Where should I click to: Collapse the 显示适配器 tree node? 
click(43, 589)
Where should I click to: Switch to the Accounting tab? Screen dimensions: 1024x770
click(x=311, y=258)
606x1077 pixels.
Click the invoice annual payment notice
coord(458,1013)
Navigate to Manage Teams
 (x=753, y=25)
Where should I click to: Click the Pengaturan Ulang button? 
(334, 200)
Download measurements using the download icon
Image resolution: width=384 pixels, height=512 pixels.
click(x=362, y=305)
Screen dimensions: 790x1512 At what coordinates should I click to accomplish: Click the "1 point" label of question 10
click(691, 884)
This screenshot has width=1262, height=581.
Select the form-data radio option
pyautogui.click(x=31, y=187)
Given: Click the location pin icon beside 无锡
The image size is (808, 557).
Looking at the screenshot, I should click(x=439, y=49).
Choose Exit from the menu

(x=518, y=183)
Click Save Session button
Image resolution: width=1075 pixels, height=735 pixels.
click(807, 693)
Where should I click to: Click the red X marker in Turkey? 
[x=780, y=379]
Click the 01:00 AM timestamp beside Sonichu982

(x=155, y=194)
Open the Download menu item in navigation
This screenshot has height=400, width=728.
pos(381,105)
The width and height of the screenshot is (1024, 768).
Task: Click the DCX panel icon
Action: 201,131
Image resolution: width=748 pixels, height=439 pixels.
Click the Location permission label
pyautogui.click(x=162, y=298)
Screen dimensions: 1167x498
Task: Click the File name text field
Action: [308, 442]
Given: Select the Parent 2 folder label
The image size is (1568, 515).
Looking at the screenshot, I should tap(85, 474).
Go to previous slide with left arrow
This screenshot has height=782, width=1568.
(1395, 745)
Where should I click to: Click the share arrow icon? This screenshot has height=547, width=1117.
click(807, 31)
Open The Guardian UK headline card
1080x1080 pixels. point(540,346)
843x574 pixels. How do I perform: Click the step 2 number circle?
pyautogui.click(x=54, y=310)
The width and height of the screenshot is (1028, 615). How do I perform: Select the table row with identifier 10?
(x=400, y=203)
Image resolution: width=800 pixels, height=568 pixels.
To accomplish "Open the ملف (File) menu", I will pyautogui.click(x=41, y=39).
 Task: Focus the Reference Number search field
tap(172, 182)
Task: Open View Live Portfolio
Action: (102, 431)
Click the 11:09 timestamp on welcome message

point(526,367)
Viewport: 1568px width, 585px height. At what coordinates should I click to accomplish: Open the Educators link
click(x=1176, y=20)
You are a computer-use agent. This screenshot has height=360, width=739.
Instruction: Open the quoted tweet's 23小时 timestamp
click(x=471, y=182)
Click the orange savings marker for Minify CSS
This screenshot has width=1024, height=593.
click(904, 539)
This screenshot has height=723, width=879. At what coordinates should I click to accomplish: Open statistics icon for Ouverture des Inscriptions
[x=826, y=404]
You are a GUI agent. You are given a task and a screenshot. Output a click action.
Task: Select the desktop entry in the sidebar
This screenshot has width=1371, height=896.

What to produce
I would like you to output every record exactly as written.

Response below
Where should I click to: Collapse the 显示适配器 tree node? 
click(43, 589)
Where should I click to: Switch to the Accounting tab? Screen dimensions: 1024x770
click(x=311, y=258)
606x1077 pixels.
Click the invoice annual payment notice
coord(458,1013)
Navigate to Manage Teams
 (x=753, y=25)
Where should I click to: Click the Pengaturan Ulang button? 
(334, 200)
Download measurements using the download icon
Image resolution: width=384 pixels, height=512 pixels.
click(x=362, y=305)
Screen dimensions: 790x1512 At what coordinates should I click to accomplish: Click the "1 point" label of question 10
click(691, 884)
This screenshot has width=1262, height=581.
Select the form-data radio option
pyautogui.click(x=31, y=187)
Given: Click the location pin icon beside 无锡
The image size is (808, 557).
Looking at the screenshot, I should click(x=439, y=49).
Choose Exit from the menu

(x=518, y=183)
Click Save Session button
Image resolution: width=1075 pixels, height=735 pixels.
click(807, 693)
Where should I click to: Click the red X marker in Turkey? 
[x=780, y=379]
Click the 01:00 AM timestamp beside Sonichu982

(x=155, y=194)
Open the Download menu item in navigation
This screenshot has height=400, width=728.
pos(381,105)
The width and height of the screenshot is (1024, 768).
Task: Click the DCX panel icon
Action: 201,131
Image resolution: width=748 pixels, height=439 pixels.
Click the Location permission label
pyautogui.click(x=162, y=298)
Screen dimensions: 1167x498
Task: Click the File name text field
Action: [308, 442]
Given: Select the Parent 2 folder label
The image size is (1568, 515).
Looking at the screenshot, I should tap(85, 474).
Go to previous slide with left arrow
This screenshot has height=782, width=1568.
(1395, 745)
Where should I click to: Click the share arrow icon? This screenshot has height=547, width=1117.
click(807, 31)
Open The Guardian UK headline card
1080x1080 pixels. point(540,346)
843x574 pixels. How do I perform: Click the step 2 number circle?
pyautogui.click(x=54, y=310)
The width and height of the screenshot is (1028, 615). How do I perform: Select the table row with identifier 10?
(x=400, y=203)
Image resolution: width=800 pixels, height=568 pixels.
To accomplish "Open the ملف (File) menu", I will pyautogui.click(x=41, y=39).
 Task: Focus the Reference Number search field
tap(172, 182)
Task: Open View Live Portfolio
Action: (102, 431)
Click the 11:09 timestamp on welcome message

point(526,367)
Viewport: 1568px width, 585px height. At what coordinates should I click to accomplish: Open the Educators link
click(x=1176, y=20)
You are a computer-use agent. This screenshot has height=360, width=739.
Instruction: Open the quoted tweet's 23小时 timestamp
click(x=471, y=182)
Click the orange savings marker for Minify CSS
This screenshot has width=1024, height=593.
click(904, 539)
This screenshot has height=723, width=879. At what coordinates should I click to accomplish: Open statistics icon for Ouverture des Inscriptions
[x=826, y=404]
You are a GUI agent. You are given a task and a screenshot. Output a click action.
Task: Select the desktop entry in the sidebar
This screenshot has width=1371, height=896.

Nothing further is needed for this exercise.